Anyways, my oven feels neglected. He is distraught that no one has payed him any attention. My friends... jeans, turtleneck sweaters, scarves, and boots have threatened to not to talk to me if they don't see the light of day soon and don't get me started on my new fireplace. He whispers sweet nothings into my ear every night. Summer, he is so very hard to resist.

Let's just end this now before it gets messy. Really, it's not you it's me. No, I haven't an affair yet but if we don't end this soon, someone will suffer from a broken heart and I like you well enough not to want to hurt you. Fall is calling and he's such a handsome and kind man. I know we'll run into each other in about 6 months or so. Don't be sad because soon enough I know I'll regret this letter.

With Love,

Krysta

P.S. Here's my parting gift to you...



lemon frozen yogurt: sunset magazine

32 ounces (about 4 cups) plain nonfat yogurt
2/3 cup lemon curd

In a medium bowl, whisk together yogurt and lemon curd. Spoon mixture into an ice cream maker and freeze according to manufacturer's directions. Transfer yogurt to a container and freeze until firm, about 3 1/2 hours.

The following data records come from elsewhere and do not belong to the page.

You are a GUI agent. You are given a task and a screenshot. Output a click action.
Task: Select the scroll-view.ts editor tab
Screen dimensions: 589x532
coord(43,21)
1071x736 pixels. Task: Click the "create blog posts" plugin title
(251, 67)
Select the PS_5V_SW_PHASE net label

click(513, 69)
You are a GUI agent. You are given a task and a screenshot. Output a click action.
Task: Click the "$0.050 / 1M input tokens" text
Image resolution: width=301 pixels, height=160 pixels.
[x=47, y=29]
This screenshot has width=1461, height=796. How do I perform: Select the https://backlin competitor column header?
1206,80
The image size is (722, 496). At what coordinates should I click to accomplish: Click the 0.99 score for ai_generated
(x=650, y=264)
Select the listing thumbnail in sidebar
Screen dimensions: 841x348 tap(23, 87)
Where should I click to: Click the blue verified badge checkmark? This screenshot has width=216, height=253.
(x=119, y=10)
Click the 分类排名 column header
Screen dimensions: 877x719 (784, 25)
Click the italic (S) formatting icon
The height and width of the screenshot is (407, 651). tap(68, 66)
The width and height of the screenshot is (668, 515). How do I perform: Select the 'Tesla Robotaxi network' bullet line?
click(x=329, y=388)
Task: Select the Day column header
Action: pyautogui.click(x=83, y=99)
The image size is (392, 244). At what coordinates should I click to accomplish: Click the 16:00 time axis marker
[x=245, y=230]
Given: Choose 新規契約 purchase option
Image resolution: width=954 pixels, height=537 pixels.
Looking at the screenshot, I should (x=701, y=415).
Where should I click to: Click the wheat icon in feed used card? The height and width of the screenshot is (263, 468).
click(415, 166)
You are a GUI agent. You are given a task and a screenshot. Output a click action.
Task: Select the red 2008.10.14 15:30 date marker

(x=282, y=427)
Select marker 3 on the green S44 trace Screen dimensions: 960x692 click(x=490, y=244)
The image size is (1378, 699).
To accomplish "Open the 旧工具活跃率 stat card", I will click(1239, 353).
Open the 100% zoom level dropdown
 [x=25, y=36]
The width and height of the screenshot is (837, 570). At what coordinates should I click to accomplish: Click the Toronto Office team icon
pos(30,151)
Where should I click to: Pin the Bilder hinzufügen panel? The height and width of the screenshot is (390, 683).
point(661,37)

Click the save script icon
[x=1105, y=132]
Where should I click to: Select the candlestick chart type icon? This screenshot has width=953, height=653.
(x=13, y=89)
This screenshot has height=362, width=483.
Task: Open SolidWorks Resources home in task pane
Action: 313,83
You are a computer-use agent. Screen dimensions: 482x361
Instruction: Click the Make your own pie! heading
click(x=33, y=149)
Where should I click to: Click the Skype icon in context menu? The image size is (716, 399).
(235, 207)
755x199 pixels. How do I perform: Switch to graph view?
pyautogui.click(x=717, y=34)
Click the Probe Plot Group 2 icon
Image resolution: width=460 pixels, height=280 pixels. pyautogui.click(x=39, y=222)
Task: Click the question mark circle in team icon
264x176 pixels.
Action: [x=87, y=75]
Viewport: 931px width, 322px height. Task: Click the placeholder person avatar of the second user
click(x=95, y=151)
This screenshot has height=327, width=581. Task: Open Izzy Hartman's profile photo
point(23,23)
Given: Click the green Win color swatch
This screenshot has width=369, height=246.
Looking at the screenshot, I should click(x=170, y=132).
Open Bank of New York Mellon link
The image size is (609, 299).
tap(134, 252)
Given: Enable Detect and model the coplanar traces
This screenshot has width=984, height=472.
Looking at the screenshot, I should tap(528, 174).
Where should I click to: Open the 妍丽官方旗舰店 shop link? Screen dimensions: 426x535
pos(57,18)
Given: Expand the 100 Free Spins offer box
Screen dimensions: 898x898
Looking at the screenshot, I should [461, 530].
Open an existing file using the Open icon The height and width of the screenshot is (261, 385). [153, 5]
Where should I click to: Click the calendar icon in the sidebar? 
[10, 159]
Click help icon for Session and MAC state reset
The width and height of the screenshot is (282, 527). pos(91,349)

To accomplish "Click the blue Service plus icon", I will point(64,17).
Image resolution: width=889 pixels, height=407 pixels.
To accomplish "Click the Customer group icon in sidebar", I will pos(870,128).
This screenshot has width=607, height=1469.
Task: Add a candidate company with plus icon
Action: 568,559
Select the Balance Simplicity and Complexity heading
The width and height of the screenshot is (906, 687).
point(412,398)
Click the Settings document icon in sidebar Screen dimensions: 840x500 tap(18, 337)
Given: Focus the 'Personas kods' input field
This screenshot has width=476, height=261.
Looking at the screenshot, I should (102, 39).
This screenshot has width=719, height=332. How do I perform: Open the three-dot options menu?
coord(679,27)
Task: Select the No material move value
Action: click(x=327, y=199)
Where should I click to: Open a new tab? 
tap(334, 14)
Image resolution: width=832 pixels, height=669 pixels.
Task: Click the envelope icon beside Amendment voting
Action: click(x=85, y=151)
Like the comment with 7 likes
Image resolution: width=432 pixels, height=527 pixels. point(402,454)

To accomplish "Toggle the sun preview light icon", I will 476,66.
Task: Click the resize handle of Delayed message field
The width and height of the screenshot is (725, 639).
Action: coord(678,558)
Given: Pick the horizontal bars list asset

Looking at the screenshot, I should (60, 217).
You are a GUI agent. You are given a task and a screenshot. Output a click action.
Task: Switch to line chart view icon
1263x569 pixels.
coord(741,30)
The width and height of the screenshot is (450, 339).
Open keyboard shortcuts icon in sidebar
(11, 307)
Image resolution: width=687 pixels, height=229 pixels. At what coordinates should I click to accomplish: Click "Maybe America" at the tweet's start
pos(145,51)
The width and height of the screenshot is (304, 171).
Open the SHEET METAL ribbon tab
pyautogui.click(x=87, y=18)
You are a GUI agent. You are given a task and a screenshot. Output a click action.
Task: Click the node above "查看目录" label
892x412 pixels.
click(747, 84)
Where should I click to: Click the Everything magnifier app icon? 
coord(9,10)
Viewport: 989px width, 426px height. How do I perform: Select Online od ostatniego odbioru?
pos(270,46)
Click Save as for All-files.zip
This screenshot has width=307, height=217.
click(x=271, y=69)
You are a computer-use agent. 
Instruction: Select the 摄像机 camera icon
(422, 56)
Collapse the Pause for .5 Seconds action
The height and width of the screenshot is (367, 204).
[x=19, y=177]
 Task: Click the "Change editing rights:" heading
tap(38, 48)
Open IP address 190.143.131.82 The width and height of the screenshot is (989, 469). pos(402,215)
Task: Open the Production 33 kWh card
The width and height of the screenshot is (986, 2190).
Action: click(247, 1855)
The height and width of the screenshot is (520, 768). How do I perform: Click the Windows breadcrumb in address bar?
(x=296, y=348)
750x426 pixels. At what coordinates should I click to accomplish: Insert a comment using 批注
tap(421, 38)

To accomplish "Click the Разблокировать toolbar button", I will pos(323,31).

Make ahead: Freeze up to 1 week. Let soften at room temperature about 45 minutes before scooping, or microwave a few seconds until softened.

blueberry coulis:

1 pound fresh or frozen blueberries (3 1/2 cups)
3/4 to 1 cup sugar
1 to 2 tablespoons freshly squeezed lemon juice
2teaspoons cornstarch
2 teaspoons water

Combine the blueberries, 3/4 cup of the sugar, and one tablespoon of the lemon juice in a saucepan and bring to a simmer over medium heat. simmer until the sugar has dissolved, about 10 minutes. Taste the mixture and, if necessary, add more sugar. Continue to heat until any additional sugar is dissolved. Strain the coulis through a fine-mesh sieve. After straining, place the coulis in a clean saucepan and bring to a simmer.

Make a slurry by blending 2 teaspoons cornstarch with 2 teaspoons cold water. Drizzle the slurry into the simmering coulis gradually, adding just enough to lightly thicken the sauce.

Tasting Notes: I have said plenty of times that I don't like ice cream and that also went for frozen yogurt. Did you not the past tense in the last part of that sentence? This frozen yogurt is so good and easy. It's sweet and tart and very refreshing on those days wher summer is over staying his welcome. I actually like it better with some raspberry jam and thyme served on the top but blueberry coulis is pretty darn good too.




9/24/09

the most awesome laundry room ever



okay, so i might be over exaggerating here but i really do love my laundry room/mud room.

see, every laundry room i have ever had has been either cramped or dark OR cramped and dark so it's nice to have a huge light filled room.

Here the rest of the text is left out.